Ora, se la realtà dei mass media è strutturalmente altra rispetto alla realtà della nostra società. Se la costruzione dei notiziari e la scelta delle notizie sono operazioni altamente arbitrarie, che stravolgono il reale, lo mutano, lo adattano al formato dei giornali, delle radio, delle tv e dei siti web. Se tutto questo è - come è - vero, possiamo dire che i media danno una rappresentazione veritiera della "nuova società italiana", multietnica e multiculturale? La risposta non può essere che negativa. I media possono, al massimo, tracciare un abbozzo della società in cui viviamo.Possono tentare delle ipotesi. Possono suggerire delle chiavi di lettura. Possono, e a questo sono chiamati, offrire delle chiavi interpretative. E mai potranno vantare di rappresentare la realtà nella sua fattualità, realtà e veridicità. Sia chiaro, non stiamo facendo un processo ai media tale da invocarne una loro abolizione o censura. La provocazione di Gaber, in "Io se fossi Dio", fa comunque pensare...
I mass media sono attori nell'arena pubblica, di cui abbiamo bisogno, da un lato, per conoscere accadimenti e situazioni lontane da noi.

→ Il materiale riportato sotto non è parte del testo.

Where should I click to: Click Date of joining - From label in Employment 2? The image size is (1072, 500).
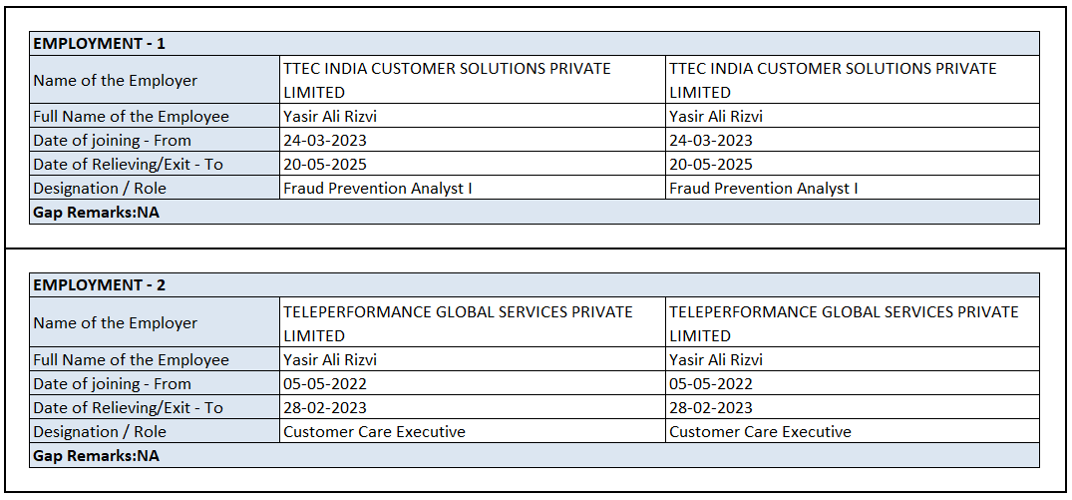coord(112,384)

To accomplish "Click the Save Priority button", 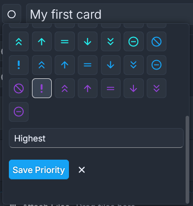I will [x=39, y=170].
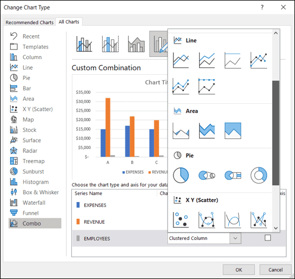The height and width of the screenshot is (279, 295).
Task: Select the Bar of Pie chart icon
Action: (x=233, y=175)
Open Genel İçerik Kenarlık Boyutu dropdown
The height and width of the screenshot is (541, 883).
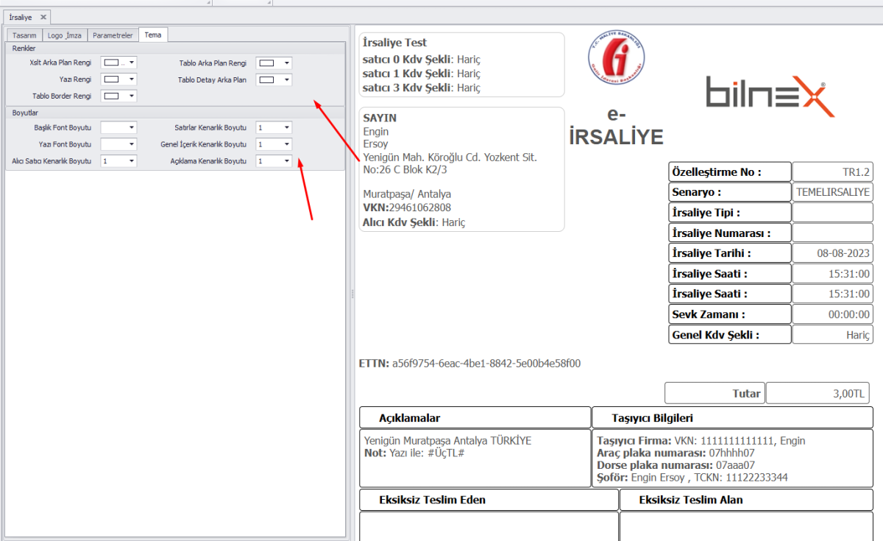pyautogui.click(x=287, y=144)
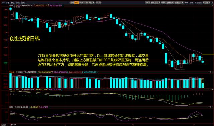Image resolution: width=214 pixels, height=126 pixels.
Task: Switch to the 60分 period tab
Action: coord(81,3)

Ma sono anche soggetti di cui dobbiamo dubitare in modo critico, per evitare di assolutizzare e credere vera una realtà mediale che vera non è.Detto questo, comprendiamo come non abbia alcun fondamento quella politica che si ispira ai fatti di cronaca nera, raccontanti dai giornali, per approvare provvedimenti, leggi, misure. Se tutta la politica sulla "sicurezza" si basa sulla paura e sul terrore, in alcuni casi, seminati dai media, possiamo ben dire che si tratta di una politica falsa e bugiarda quanto falsi e bugiardi sono i casi rappresentati. Non sosteniamo, con questo, che certi fatti di cronaca nera - stupri, omicidi, violenze - non siano accaduti. Quello che sosteniamo è che di quei fatti viene spesso data una lettura che può non corrispondere (e quasi sempre non corrisponde) alla realtà. Il "caso dell'8 Marzo" è lì a dircelo tutto.

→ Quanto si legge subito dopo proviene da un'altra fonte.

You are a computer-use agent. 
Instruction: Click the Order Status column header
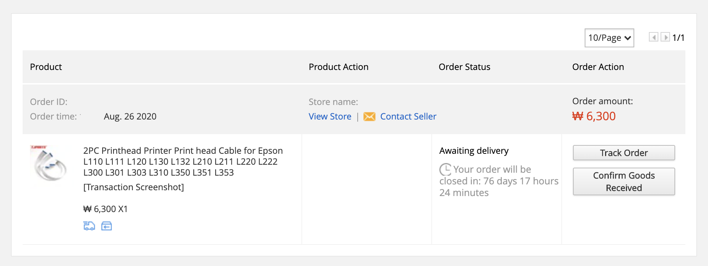click(464, 67)
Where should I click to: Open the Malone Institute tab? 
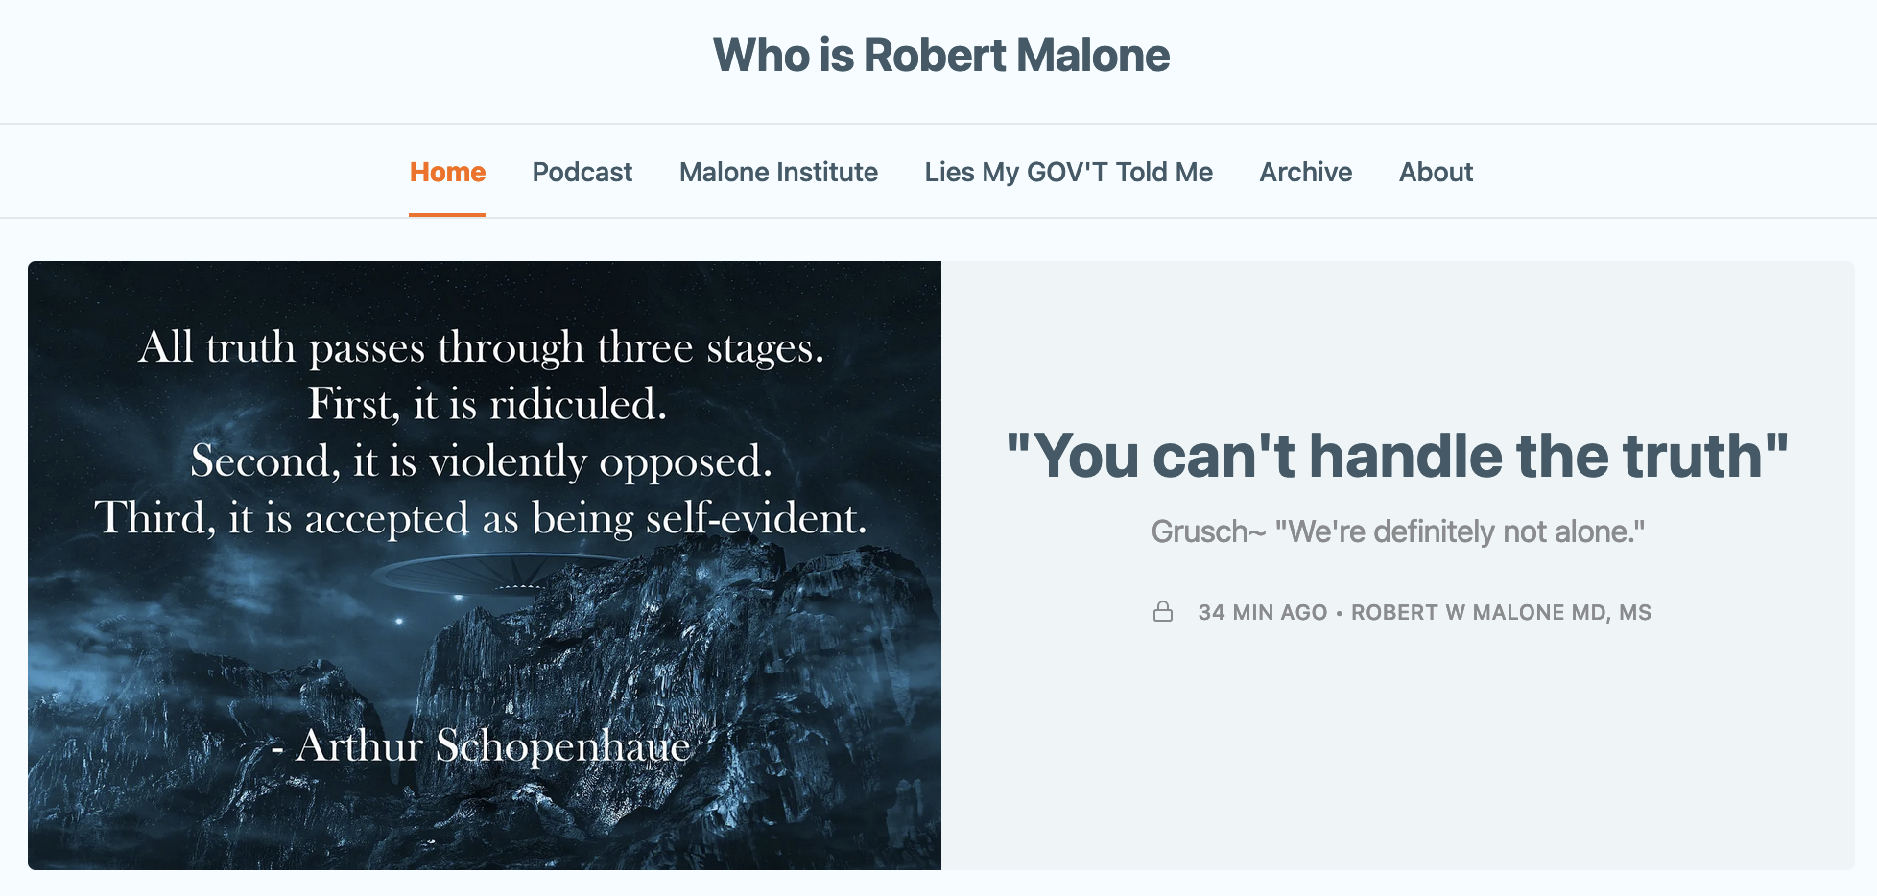[x=778, y=172]
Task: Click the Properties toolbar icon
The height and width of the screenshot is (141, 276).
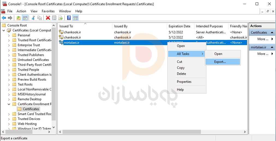Action: [x=54, y=18]
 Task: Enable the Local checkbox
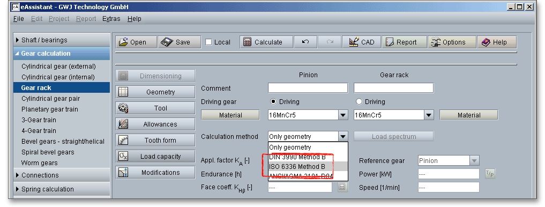coord(208,42)
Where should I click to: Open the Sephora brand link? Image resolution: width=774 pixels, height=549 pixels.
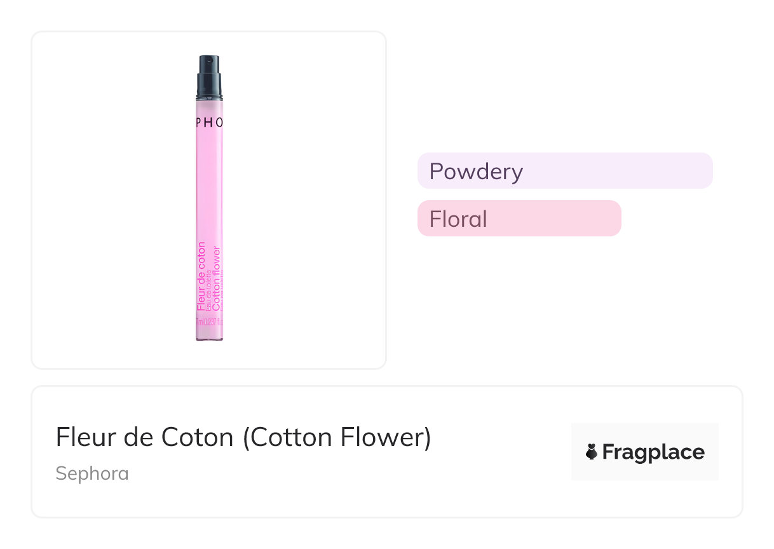92,473
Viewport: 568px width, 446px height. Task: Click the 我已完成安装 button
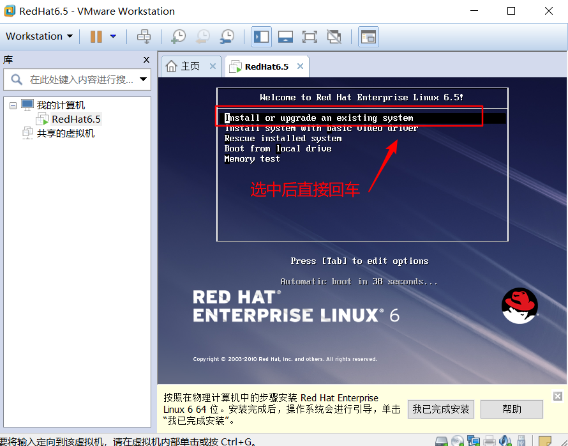click(x=440, y=410)

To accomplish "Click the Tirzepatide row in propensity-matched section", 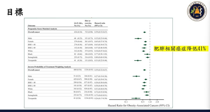I will [x=67, y=60].
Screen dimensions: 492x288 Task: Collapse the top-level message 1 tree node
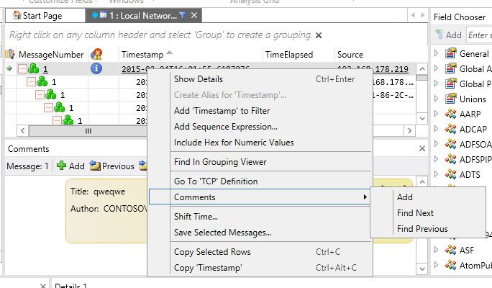click(23, 69)
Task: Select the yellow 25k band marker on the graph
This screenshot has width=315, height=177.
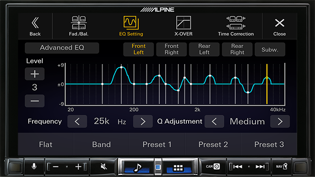Action: pyautogui.click(x=267, y=78)
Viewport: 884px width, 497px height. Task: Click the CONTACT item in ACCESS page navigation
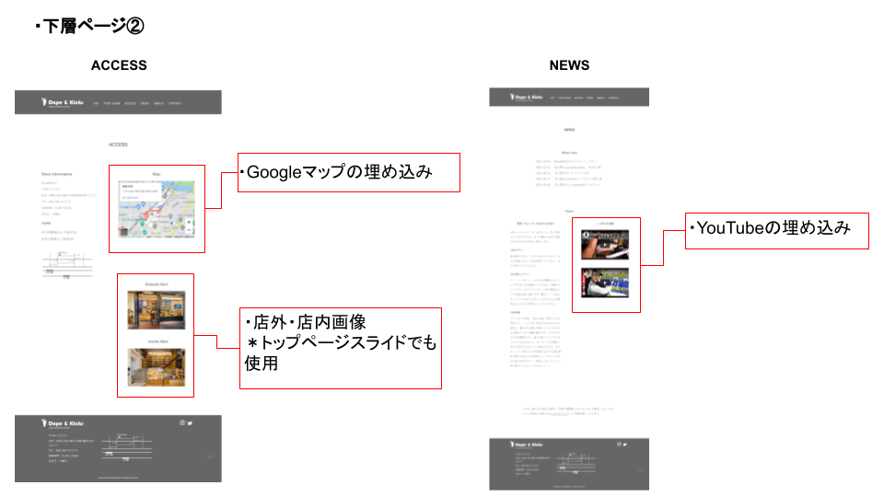coord(175,103)
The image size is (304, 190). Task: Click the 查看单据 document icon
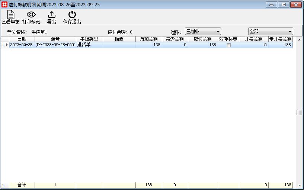[x=11, y=15]
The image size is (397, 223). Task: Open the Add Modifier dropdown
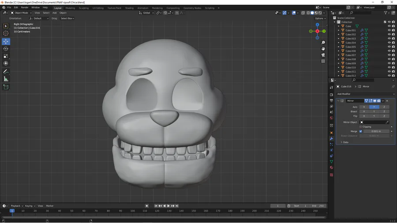click(x=365, y=94)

Cos'è successo l'8 Marzo 2009, a livello mediale? Un altro piccolo "caso Erba". A fare notizia è stata, quest'anno, la violenza sulle donne. Una notizia prevedibile, vista la campagna mediale che da due mesi va avanti sui casi di violenza carnale addebitati a cittadini stranieri. I media hanno pensato bene di declinare il problema della violenza sulle donne individuando ancora un solo colpevole: lo "straniero". Il capro espiatorio è stato fornito loro dalle forze dell'ordine (vedi il caso della banda di "albanesi" e del "rumeno" violentatore). Non ci si è impegnati - troppa fatica, probabilmente - ad approfondire le centinaia di migliaia di drammi privati di donne molestate in casa, di donne violentate, di donne perseguitate da conoscenti. La "dimensione privata e italiana" della violenza sulle donne ha lasciato il campo alla "dimensione pubblica" della violenza. Ancora una volta hanno vinto le "fonti" (le forze dell'ordine, la magistratura) rispetto ai mediatori. I giornalisti hanno rinunciato al loro potere/dovere di indagine e hanno offerto al pubblico dei lettori una pietanza scelta e preparata da altri. Nulla da stupirsi se poi assistiamo al "declino" dell'informazione dei media e, nel pubblico più esigente, a una fuga dai notiziari e dalla stampa alla ricerca di canali alternativi sul web.